Clément läßt Anne bei Paul zurück. Er reist nach Buenos Aires, um sich an Serge zu rächen. Anne wird krank. Dank der liebevollen Pflege von Pauls Nichte Cécile erholt sie sich. Sie will nach Paris zurück. Paul reist ihr nach. In einem Kahn auf der Seine fahren sie zurück und hören Musik von Mozart. Hier löst sich der Film vollkommen von seinem bisherigen Rhythmus. Die Aufnahmen werden impressiv. Bilder der sanft vorbeiziehenden Flußlandschaft, von Romy Schneiders gelöstem Gesicht und Henri Serres starker Ruhe fließen ineinander zu einer Apotheose des Glücks. Dieser schöne Moment, der sich erhebt aus dem unruhigen Fluß des Films, ist gleichwohl nicht vorstellbar ohne ein Davor und Danach, weil die bukolische Idylle auf der Seine sich genau aus der Geographie des Films zwischen Paris und der Mühle ergibt. Vorgefundene Schönheit liiert sich mit dem Zauber, der Verliebte plötzlich alles mit anderen Augen sehen läßt. Die Liebe rechtfertigt jede Heftigkeit des Umschwungs, ja ohne diesen Wechsel der Tonart wäre sie wohl unerfahrbar. Bilder vom Wasser, vom Dahintreiben evozieren Momente aus den großen Filmen Renoirs und Vigos, die aus der Zeit führten, um in den Lauf zurückzuströmen, nicht ohne dem Fluß eine neue Farbe gegeben zu haben. Die Liebenden treiben auf die Mühle zu, deren Rad seinen Antrieb aus eben jenem Fluß zieht.

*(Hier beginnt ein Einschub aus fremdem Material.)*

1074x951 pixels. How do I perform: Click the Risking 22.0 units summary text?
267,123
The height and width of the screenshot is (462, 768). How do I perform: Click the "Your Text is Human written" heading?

Anne nimmt ihren Beruf wieder auf, sie spielt Theater, was ihr Clément untersagt hatte. Und sie wird schwanger. Während einer dramatischen Reise nach Genf entschließt sie sich, das Kind von Paul zu bekommen. Doch die Zeit des Glücks ist nur geborgt. Clément kommt zurück und fordert Paul zum Duell. Noch einmal findet der Film zurück zu Cléments Regeln. Paul kann sich nicht entziehen. Der finale Kampf auf der Insel ist ein Stück Abenteuerkino, ein abermaliger Rhythmuswechsel. Beinahe verspielt läßt Clément vor dem Kampf seinen Hut fallen. Wie sich die beiden Männer gegenseitig verwunden und nie ganz die mythologischen Regeln des Schießens vergessen [Welche sind das? d. säzzer], läßt Anne wieder an den Rand des Geschehens rücken. Eine männliche Übergabe der Frau findet hier statt, die absurd ist, weil es ihrer nicht mehr bedürfte. Anne wartet in der Mühle. Wenn sie den verwundeten Paul in die Arme nimmt, sehen wir zwei Überlebende, an denen die Zeit nicht spurlos vorübergegangen ist. Die glücklichen Tage sind eingeschlossen in diesem Familienbild.

„Kampf auf der Insel“: Bis zum 3.2. im Eiszeit und bis zum 27.1. im Checkpoint.